Neurochemical and Sensory Regulation of Metamorphosis in a Gastropod Mollusc

Date of Award


Document Type

Honors Thesis



First Advisor

Anthony Pires




The signal transduction pathway that regulates metamorphosis in larvae of Crepidula fornicata remains incompletely understood. While it has been established that catecholamines modulate metamorphosis through uncharacterized dopaminergic pathways, recent evidence suggests that these pathways are more complex and are dependent on more factors-both internal and external-than originally hypothesized. Of particular interest is the interaction between the internal regulatory mechanisms and the sensory experience of the larvae, the understanding of which may explain the "spontaneous metamorphosis" (metamorphosis in the absence of any inducer) observed in older larvae. The present study had two goals: to establish an explicit link between the modulation of metamorphosis by catecholamines and the sensory experience of the larvae, and to further explore the pharmacological agents thought to affect the hypothesized metamorphic pathway. In both young competent and older competent larvae, brief, defined periods of mechanosensory stimulation potentiated metamorphosis in response to the natural inducer, a result that was synaptically mediated and indicative of a link between larval sensory experience and the internal regulatory pathway.

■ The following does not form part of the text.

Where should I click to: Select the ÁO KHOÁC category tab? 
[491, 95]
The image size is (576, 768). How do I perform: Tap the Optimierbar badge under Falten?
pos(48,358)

Elevation of exogenous dopamine (DA) did not consistently potentiate metamorphosis, and pharmacological experiments showed that treatment with 10- 7-10-7 M Sch-23390, a D1 antagonist, significantly increased the frequencies of metamorphosis. These two results challeng previously published studies that correlated the elevation endogenous catecholamines to the enhancement of metamorphosis, and suggested a positive relationship between activation of dopamine receptors and the potentiation of metamorphosis. While DA had no effect on metamorphosis, the drug treatment suggested that dopamine receptors play an important role in the regulation of metamorphosis. Physiological differences in larval abilities to respond to DA or in larval age may have affected these data, which nonetheless indicate that aminergic regulation of metamorphosis in this organism is far from being resolved.